Commentary

Commentary: The Time for Car-Free Spaces is Overdue

By Liz Heidhues

Growing up on Second Avenue in the 1950s, I played in the streets with a gang of kids in the Inner Richmond.

Until it got dark, and our mothers hollered out the windows to come in, we would ride our bikes, roller skate, walk on stilts old Mr. Strohmeyer built for each kid, or play kickball in the streets.

I was 5 or 6 years old when something terrible happened to leave me with a morbid memory. A car hit Jimmy, my playmate.

I can recall the sound of my mother’s voice as she yelled “My god! It’s Jimmy!” I don’t remember any shock or feeling, just her yelling. I ran to the window where she was looking out  to see for myself. I saw a body crumpled in the street. I remember seeing a bloody paper towel blowing down the street.

I remember Jimmy was gone for a long time.

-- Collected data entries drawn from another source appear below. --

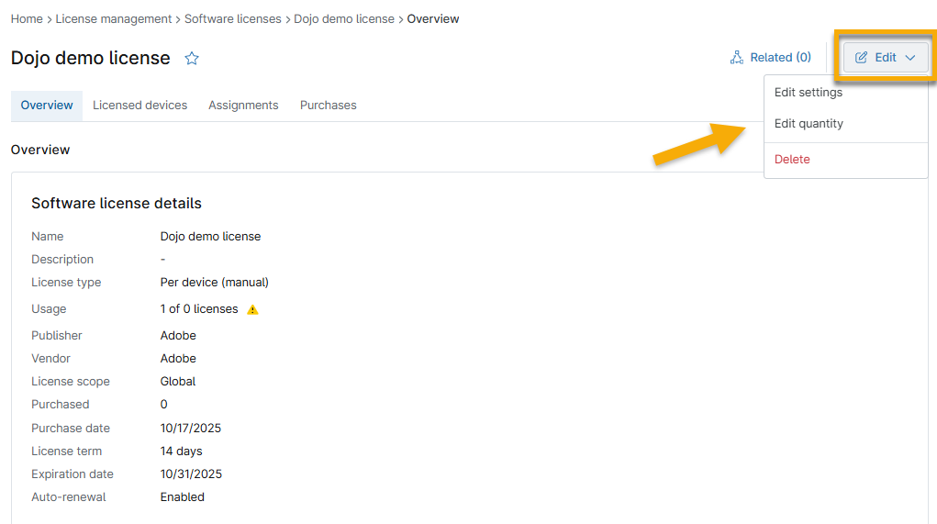This screenshot has width=937, height=524.
Task: Switch to the Licensed devices tab
Action: pyautogui.click(x=139, y=106)
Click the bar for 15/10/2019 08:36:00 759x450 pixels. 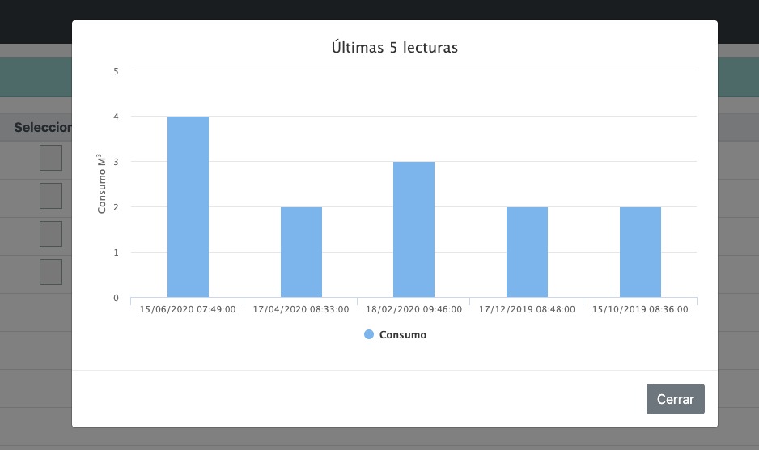click(x=640, y=253)
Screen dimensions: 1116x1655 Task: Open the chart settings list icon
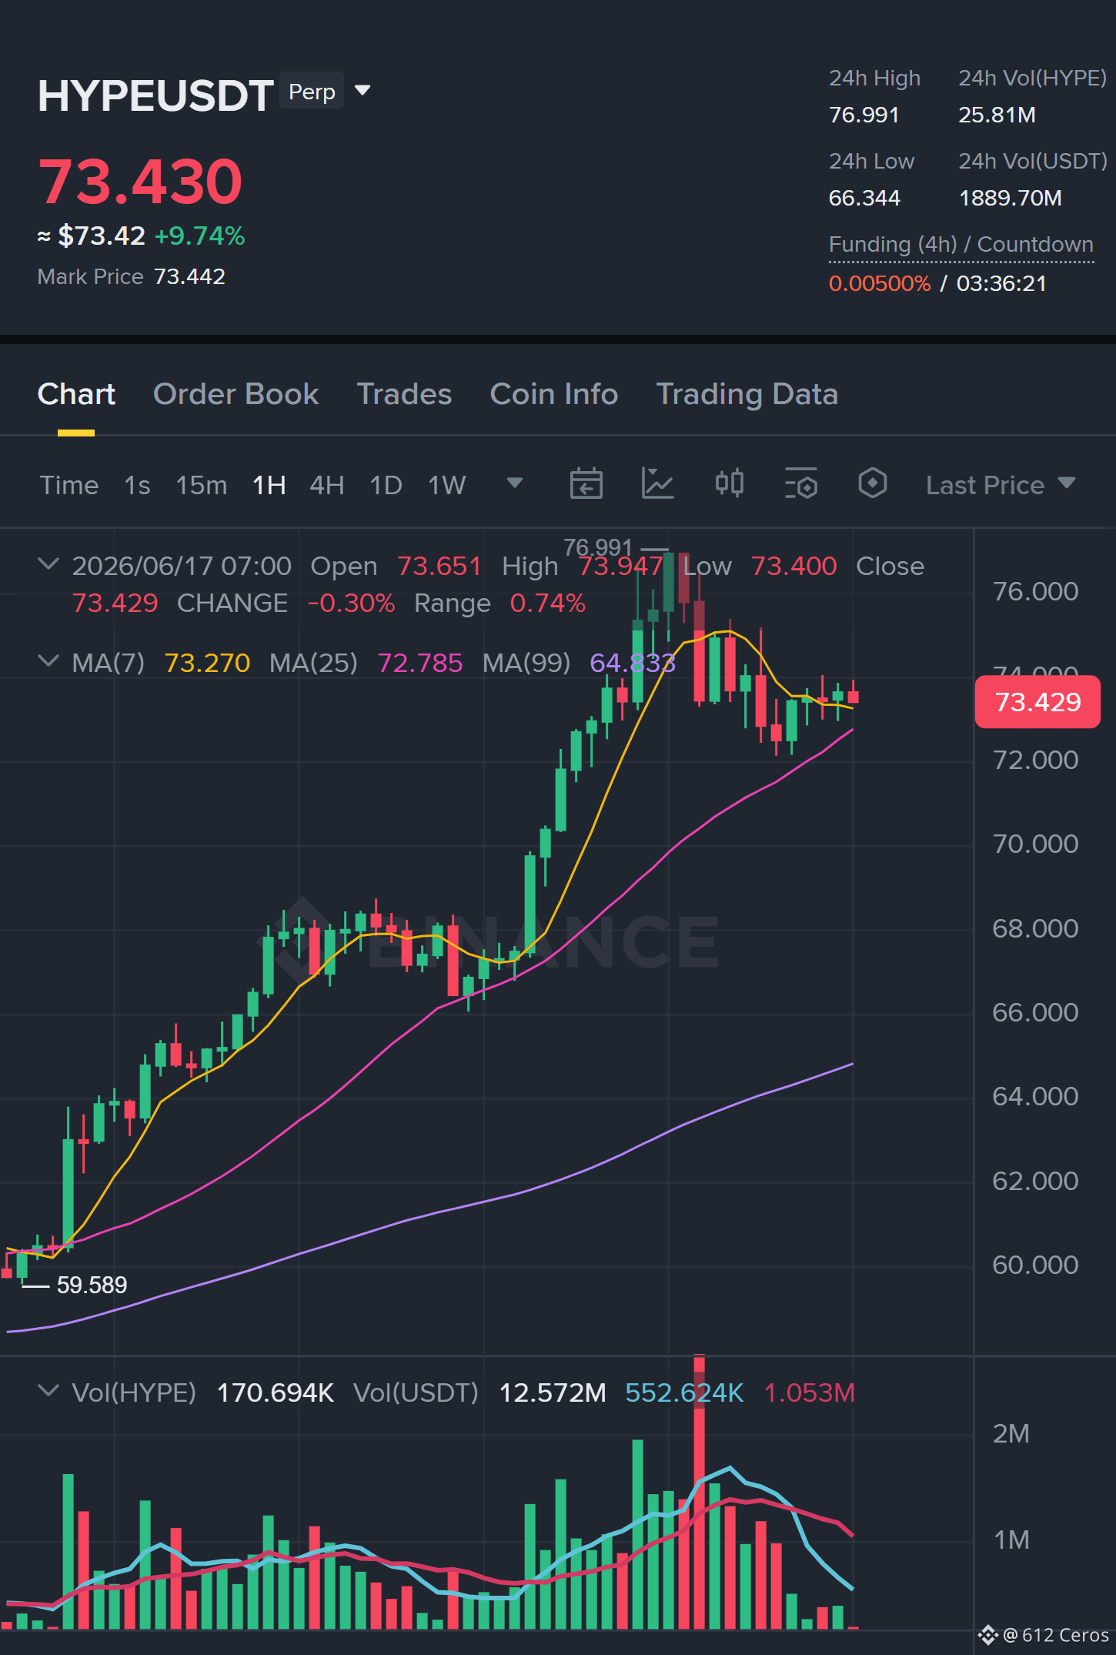coord(800,484)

When he returned to play in the street, the kids said he was crazy because his head had been broken.

Playing in SF’s streets is no longer safe for kids. Our streets are congested with cars. Motorists do not obey speed limits or stop signs. Cars fail to see and yield to pedestrians. San Francisco may be the most dangerous place in the U.S. for kids to play outdoors.

In 2014, San Francisco launched Vision Zero to eliminate traffic fatalities by 2024. We are making little progress on curbing our deaths. Since the start of Vision Zero, more than 200 people have died in traffic incidents. Another 20,000 have suffered serious injuries.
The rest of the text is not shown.